-- Opening Marker --
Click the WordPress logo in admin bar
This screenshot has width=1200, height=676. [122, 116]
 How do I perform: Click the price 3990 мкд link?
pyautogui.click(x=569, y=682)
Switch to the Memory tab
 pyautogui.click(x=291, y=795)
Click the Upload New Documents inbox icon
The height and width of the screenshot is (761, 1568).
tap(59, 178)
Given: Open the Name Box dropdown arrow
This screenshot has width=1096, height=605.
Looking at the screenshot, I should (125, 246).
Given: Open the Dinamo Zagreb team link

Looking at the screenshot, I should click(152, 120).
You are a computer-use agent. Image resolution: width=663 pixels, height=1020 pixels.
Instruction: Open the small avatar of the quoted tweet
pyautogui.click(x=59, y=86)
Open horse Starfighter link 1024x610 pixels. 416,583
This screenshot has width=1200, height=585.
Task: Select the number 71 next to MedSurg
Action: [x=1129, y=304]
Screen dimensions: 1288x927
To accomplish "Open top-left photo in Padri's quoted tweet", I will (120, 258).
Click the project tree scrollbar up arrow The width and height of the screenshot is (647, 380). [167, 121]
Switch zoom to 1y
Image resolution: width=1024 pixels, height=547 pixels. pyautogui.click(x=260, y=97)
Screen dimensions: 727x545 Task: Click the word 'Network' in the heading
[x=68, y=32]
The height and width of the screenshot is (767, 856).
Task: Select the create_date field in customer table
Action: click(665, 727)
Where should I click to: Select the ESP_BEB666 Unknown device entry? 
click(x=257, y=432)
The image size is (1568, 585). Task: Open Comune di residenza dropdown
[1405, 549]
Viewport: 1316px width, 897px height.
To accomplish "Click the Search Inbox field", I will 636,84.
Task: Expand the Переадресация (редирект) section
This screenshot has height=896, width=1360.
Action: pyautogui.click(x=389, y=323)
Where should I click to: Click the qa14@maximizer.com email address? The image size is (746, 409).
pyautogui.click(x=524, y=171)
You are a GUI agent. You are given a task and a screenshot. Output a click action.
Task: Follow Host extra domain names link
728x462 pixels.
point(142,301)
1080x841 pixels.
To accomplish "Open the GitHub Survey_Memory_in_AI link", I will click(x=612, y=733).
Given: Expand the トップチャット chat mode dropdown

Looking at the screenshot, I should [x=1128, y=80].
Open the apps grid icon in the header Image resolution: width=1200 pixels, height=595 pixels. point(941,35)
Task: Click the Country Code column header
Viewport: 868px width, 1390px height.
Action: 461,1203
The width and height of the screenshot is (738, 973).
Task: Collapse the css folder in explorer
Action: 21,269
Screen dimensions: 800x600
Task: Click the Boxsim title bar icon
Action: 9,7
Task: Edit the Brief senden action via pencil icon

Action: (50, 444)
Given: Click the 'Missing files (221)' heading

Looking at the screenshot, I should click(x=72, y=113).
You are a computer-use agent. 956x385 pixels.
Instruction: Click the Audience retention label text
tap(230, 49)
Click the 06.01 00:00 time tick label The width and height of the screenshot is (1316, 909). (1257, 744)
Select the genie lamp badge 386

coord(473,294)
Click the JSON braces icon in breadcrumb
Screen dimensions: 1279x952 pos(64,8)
-- Closing Marker --
EXERCISE DETAILS —
All of the data above must be repeated exactly.

SOLUTION TO THIS PROBLEM —
Click the WordPress logo in admin bar
This screenshot has width=1200, height=676. [122, 116]
 How do I perform: Click the price 3990 мкд link?
pyautogui.click(x=569, y=682)
Switch to the Memory tab
 pyautogui.click(x=291, y=795)
Click the Upload New Documents inbox icon
The height and width of the screenshot is (761, 1568).
tap(59, 178)
Given: Open the Name Box dropdown arrow
This screenshot has width=1096, height=605.
Looking at the screenshot, I should (125, 246).
Given: Open the Dinamo Zagreb team link

Looking at the screenshot, I should click(152, 120).
You are a computer-use agent. Image resolution: width=663 pixels, height=1020 pixels.
Instruction: Open the small avatar of the quoted tweet
pyautogui.click(x=59, y=86)
Open horse Starfighter link 1024x610 pixels. 416,583
This screenshot has width=1200, height=585.
Task: Select the number 71 next to MedSurg
Action: [x=1129, y=304]
Screen dimensions: 1288x927
To accomplish "Open top-left photo in Padri's quoted tweet", I will (120, 258).
Click the project tree scrollbar up arrow The width and height of the screenshot is (647, 380). [167, 121]
Switch zoom to 1y
Image resolution: width=1024 pixels, height=547 pixels. pyautogui.click(x=260, y=97)
Screen dimensions: 727x545 Task: Click the word 'Network' in the heading
[x=68, y=32]
The height and width of the screenshot is (767, 856).
Task: Select the create_date field in customer table
Action: click(665, 727)
Where should I click to: Select the ESP_BEB666 Unknown device entry? 
click(x=257, y=432)
The image size is (1568, 585). Task: Open Comune di residenza dropdown
[1405, 549]
Viewport: 1316px width, 897px height.
To accomplish "Click the Search Inbox field", I will 636,84.
Task: Expand the Переадресация (редирект) section
This screenshot has height=896, width=1360.
Action: pyautogui.click(x=389, y=323)
Where should I click to: Click the qa14@maximizer.com email address? The image size is (746, 409).
pyautogui.click(x=524, y=171)
You are a GUI agent. You are given a task and a screenshot. Output a click action.
Task: Follow Host extra domain names link
728x462 pixels.
point(142,301)
1080x841 pixels.
To accomplish "Open the GitHub Survey_Memory_in_AI link", I will click(x=612, y=733).
Given: Expand the トップチャット chat mode dropdown

Looking at the screenshot, I should [x=1128, y=80].
Open the apps grid icon in the header Image resolution: width=1200 pixels, height=595 pixels. point(941,35)
Task: Click the Country Code column header
Viewport: 868px width, 1390px height.
Action: 461,1203
The width and height of the screenshot is (738, 973).
Task: Collapse the css folder in explorer
Action: 21,269
Screen dimensions: 800x600
Task: Click the Boxsim title bar icon
Action: 9,7
Task: Edit the Brief senden action via pencil icon

Action: (50, 444)
Given: Click the 'Missing files (221)' heading

Looking at the screenshot, I should click(x=72, y=113).
You are a computer-use agent. 956x385 pixels.
Instruction: Click the Audience retention label text
tap(230, 49)
Click the 06.01 00:00 time tick label The width and height of the screenshot is (1316, 909). (1257, 744)
Select the genie lamp badge 386

coord(473,294)
Click the JSON braces icon in breadcrumb
Screen dimensions: 1279x952 pos(64,8)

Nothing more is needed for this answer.